After his graduation from University of Salzburg, Regner auditioned for the third installment of the reality television program Deutschland sucht den Superstar. He entered the competition with 14,000 others, and the judges Dieter Bohlen, Heinz Henn and Sylvia Kollek were impressed with his voice and unconventional style. After several "re-calls" and week-by-week performances, Regner earned a position in the Top 10 finalists, eventually making it to the final two contestants on Deutschland sucht den Superstar, and on 18 March 2006, he won the competition and earned 54.6% of the audience vote over Mike Leon Grosch, making him the first rock artist to win the show, before Thomas Godoj won the competition in 2008. Overwhelmed, Regner performed his "exclusive" song "I Still Burn", a rock-ballad written by Peter Wright and Jess Cates.

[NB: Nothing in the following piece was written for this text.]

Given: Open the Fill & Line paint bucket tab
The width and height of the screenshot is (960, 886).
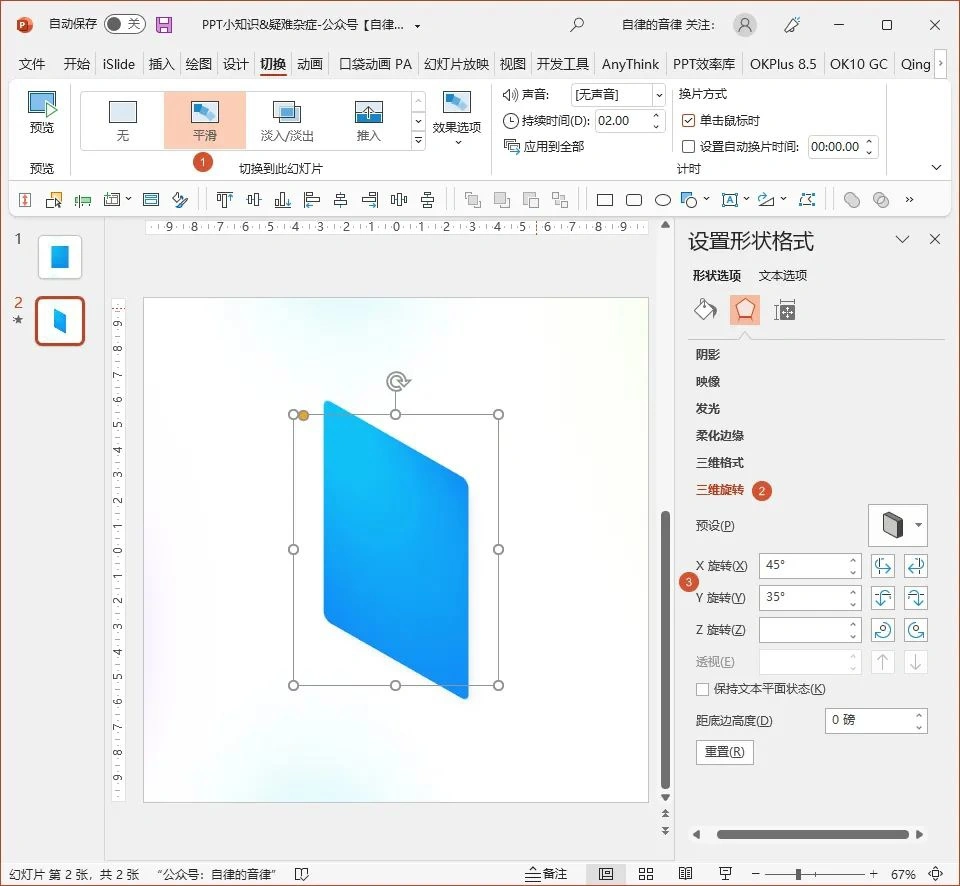Looking at the screenshot, I should pos(705,310).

When released as a single via Sony BMG Domestic on 14 March 2006, it instantly entered the charts at No. 1 in Austria, Germany, and Switzerland, simultaneously emerging as the biggest-selling single since 2004 within its first week of release. The song was eventually certified platinum by the IFPI for more than 300,000 copies sold.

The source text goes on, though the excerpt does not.